I think I’ve always interpreted the wording as less normative and more descriptive (”here’s what the implementation does today on these platforms, but that’s subject to change”). But you’re probably right that in practice, the implementation is extremely unlikely to change, Hyrum’s law and all.

This is a little bit misleading; SecRandomCopyBytes is platform-specific, and SRNG is guaranteed to be a cryptographically secure PRNG on the platforms that have SecRandomCopyBytes (and other existing targets as well; it would only not be expected to be a CSPRNG on a platform where there is no system-provided CSPRNG available).

This policy is emphatically not subject to change.

3 Likes

I should note however that there are large performance advantages to using SecRandomCopyBytes or arc4random_buffer instead of repeatedly calling Random(in: .min ... .max); this is something that I expect that we will fix by adding a bulk-random API on SRNG and a fill-array method, but I haven't had a chance to walk that through evolution yet.

1 Like

That is definitely a stronger guarantee than how I read the docs! :+1:

Has there been any talk of adding a SecureRandomNumberGenerator with a failable initializer that returns nil on those platforms where there is no system CSPRNG?

@Karoy_Lorentey and I have discussed this a little bit. One problem is that when you use SRNG, you generally do not explicitly call the initializer; e.g. most uses look like: Int8.Random(in: 0 ... 10), where there is no option to fallback on something else. I think that this API design problem is solvable, but will require some thought.

2 Likes

I did consider doing the following but decided I didn't want to write a library:

extension Array where Element: FixedWidthInteger {
    public static func random<T>(count: Int, in range: Range<Element>, using generator: inout T) -> [Element] where T : RandomNumberGenerator
    ...
}

It would be a nice addition to the standard library, but not my repo.

For anyone interested, I tracked down SecRandomCopyBytes to here …

FYI, that’s a really old implementation.
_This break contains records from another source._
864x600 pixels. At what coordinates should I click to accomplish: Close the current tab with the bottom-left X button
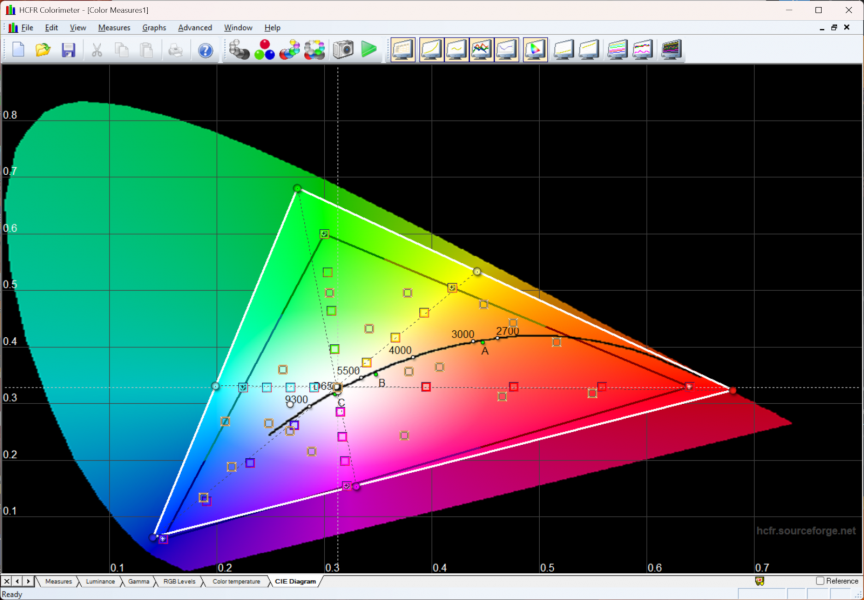pos(7,581)
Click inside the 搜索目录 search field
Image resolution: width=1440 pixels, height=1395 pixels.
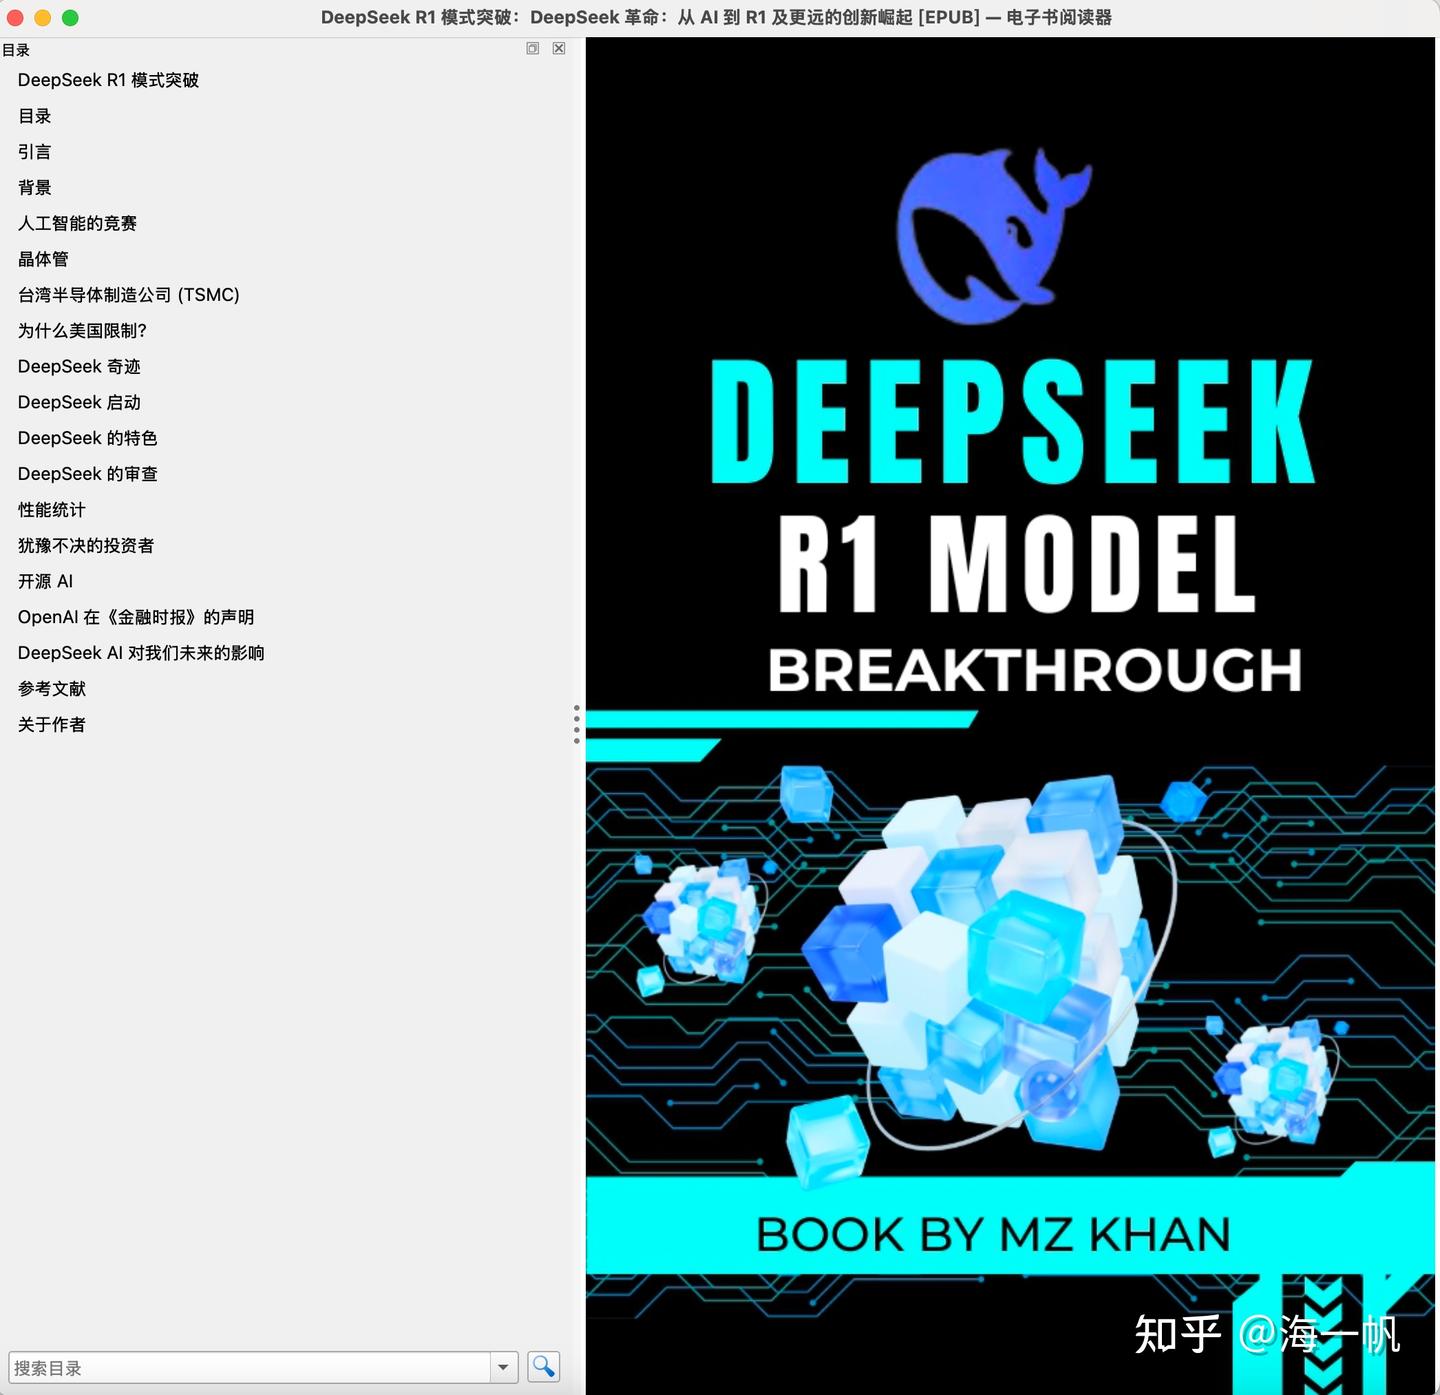pos(250,1366)
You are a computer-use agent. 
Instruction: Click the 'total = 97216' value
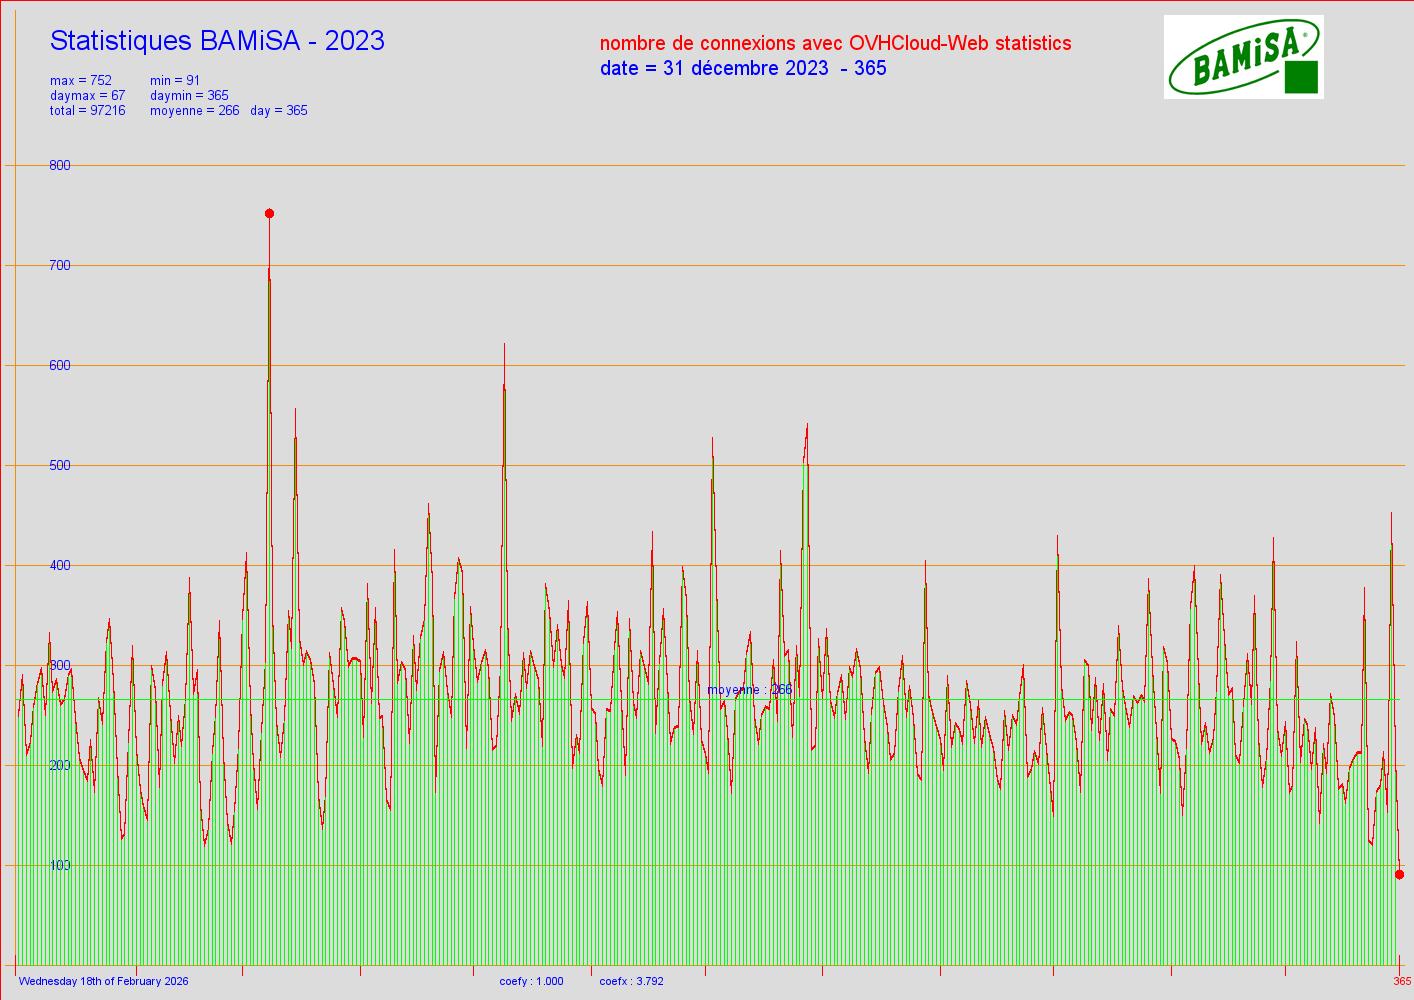coord(87,111)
It switched to Common Crypto a while back [1]. Here’s a link to the macOS 12.2 aligned version.

Share and Enjoy

Quinn “The Eskimo!” @ DTS @ Apple

[1] The furthest back I can easily check is 10.13, and it uses Common Crypto there.

4 Likes

I understand that arc4random_buf and CCRandomGenerateBytes call into the same corecrypto function, however, they don't handle that function's return value the same way.

arc4random_buf ignores the return value from corecrypto, while CCRandomGenerateBytes maps it to either kCCSuccess or kCCRNGFailure.

Is it safe for arc4random_buf to ignore corecrypto's return value?

@eskimo @scanon @itaiferber

Having not looked at the implementation at all — arc4random_buf has a void return type, and the arc4random functions are documented as

RETURN VALUES
     These functions are always successful, and no return value is reserved to indicate an error.

I'm not sure what, if anything, arc4random_buf would really be able to do on failure.